Before compensating the nut, and after neck relief, saddle height, and nut height have been set as well as possible, and a buzz check has been done, it’s a good idea to test the amount of intonation error at the nut. Note the cents sharp or flat for each string. This will give you some idea of how much adjustment is going to be needed on each string, before making any alterations. See Measuring the Intonation Difference Between Two Notes.
Nut compensation is done by comparing and adjusting the nut for the open string to be in tune with fret 2 or fret 3. (I don’t use fret 1, because of its proximity to the extra height of the nut.)
(When completed, and if compensation at the saddle is perfect, then the open string note will also be in tune with the 12th fret, but it’s more important that the open string be in tune with the lower frets, than it is with the 12th.)
The amount of compensation needed at the nut depends on string size and action height, but it also depends on the actual position of the nut on any particular guitar - they do vary!
Working on several guitars with medium low action, trial and error resulted in offsets of up to .1” at the 6th string and up to .03 at the 2nd string. Other guitars had slightly less than the calculated width between the nut and fret 1. These needed less compensation for sharpness on some of the strings, while other strings were already slightly overcompensated, and the nut needed to be filed back.
It's possible for a guitar to actually have the first fret width wider than the calculated width, or the nut may be pushed backward from the fretboard by debris or excess glue. That would need even more compensation, or trimming of the fretboard.
Before doing any work on the nut, it's best to try to get an idea of how much compensation will be needed. You can do this with fretboard measurements , but it's much quicker and more helpful to measure the actual intonation errors with an accurate tuner. See Tuners and Tuning.
Electric guitars usually have an unwound third string – the unwound string needs more compensation than a wound third - about as much as the 6th. Likewise, classic guitars have a fat unwound third, and the wound strings have a stranded nylon core, making them very flexible, therefore needing less compensation. The third string and sixth require the most compensation and the other strings may require very little.

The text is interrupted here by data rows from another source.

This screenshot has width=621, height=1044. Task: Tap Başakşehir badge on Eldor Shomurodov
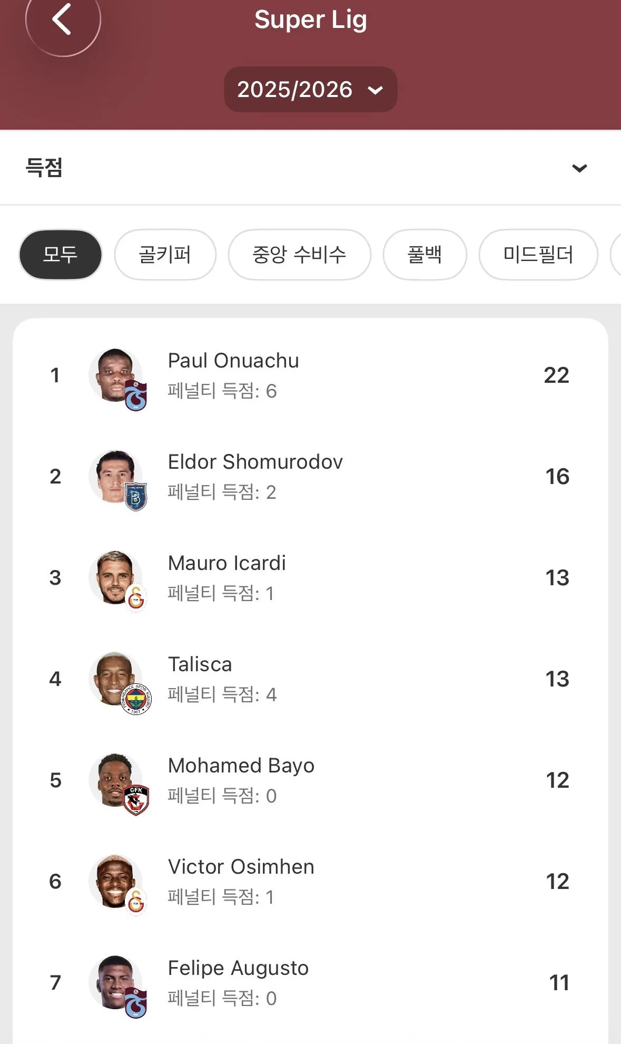(136, 497)
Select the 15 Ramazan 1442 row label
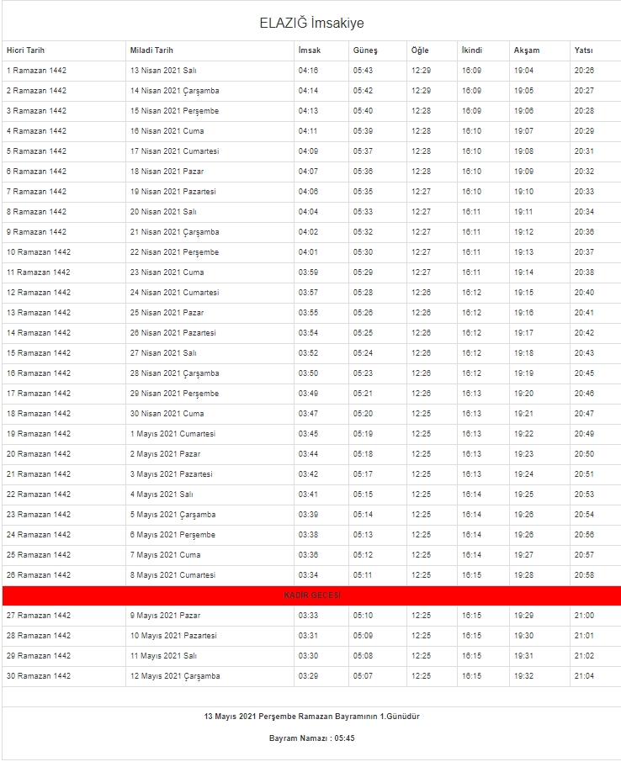621x767 pixels. (x=39, y=353)
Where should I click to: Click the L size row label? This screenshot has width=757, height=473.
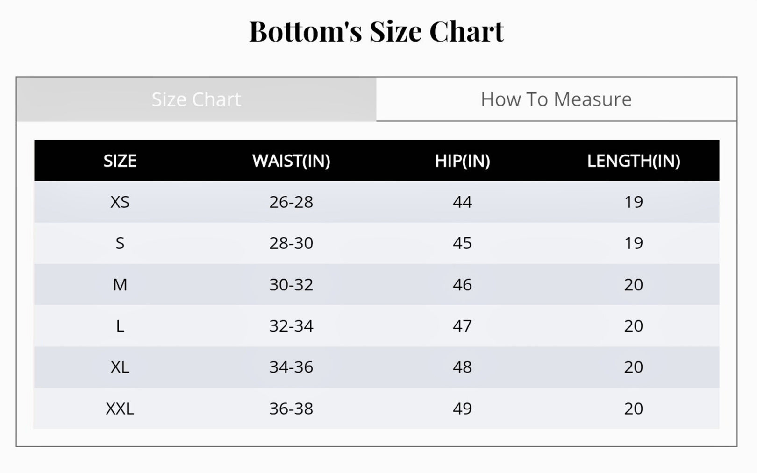(120, 326)
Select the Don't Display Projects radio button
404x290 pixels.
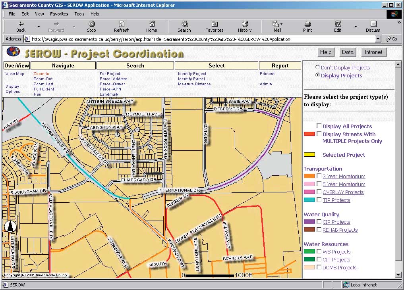pos(318,67)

People are reluctant to do anything that would alter the appearance of a guitar, so that may be an important factor in selection of a compensation method. On the other hand, I have found that a compensated nut may look a bit strange at first, and at close range, but, after a while I don’t even notice it. When it gets right down to it, I will always choose what makes the guitar sound better, in spite of a small change in appearance. (But then I don’t have a 1930’s Martin, or a 1950’s Les Paul.)
For final string height adjustment at the nut, I prefer a method, which sets the nut string height only slightly above the plane of the fret tops, providing clean, close action, with no buzz.
Press the string down at the first fret and measure, with a feeler guage, the string gap above the second fret. Use this measurement to set the string height above the first, adding .001” - .002” to allow for wear.
In the methods that follow, I write about filing the nut back when a string is overcompensated by the forward location of the nut. This can be done by filing a facet on the front edge of the nut, similar to how the saddle is often faceted.
The problem on the nut is that there is not much exposed nut height to accommodate a facet. I sometimes use a small Dremel grinding wheel, held horizontally to the front edge of the nut, to make a small hollow grind. This keeps the upper edge of the nut as vertical as possible, while minimizing the height of the cut.
Stephen Delft aptly describes using strips of material to compensate each string separately. This is a good method, especially when experimenting, and when there is high action, for example a setup for playing slide.
This method can be found at: https://www.mimf.com/nutcomp/ (not available at this time). Delft also describes a method of checking out the accuracy of the entire fretboard. Notice that this article was written in 1992; Delft was a pioneer! So, nut compensation is not new - just mostly ignored!
When compensation is needed for all the strings, I prefer to make a shelf-nut, by adding a continuous strip (shelf) to the original nut, rather than adding an individual strip per string.
To make it, start with a piece of bone a little more than 1/16” wide by about 3/16” high by about 2 ¼” long (The oversize facilitates handling). Cut a slight arch in the bottom edge and sand to match the radius of the fretboard by laying sandpaper on the fretboard. Then cut it to a bit over length and maybe take a little more material off the top, still leaving enough height to hold onto while gluing it to the original or new nut.
Now the tricky part: super-glue the shelf to the nut. Coat the end of the fretboard with fretboard oil or mineral oil, to prevent gluing the nut or the shelf to the fretboard. Be sure to use enough superglue on both surfaces, because there is not much common area of the two pieces for the glue to hold (the finished shelf will be very thin). Don’t wait too long to carefully remove the nut from the fretboard. After the superglue is dry, I like to add more superglue to the joint, especially if the original nut has been rounded on the top edge.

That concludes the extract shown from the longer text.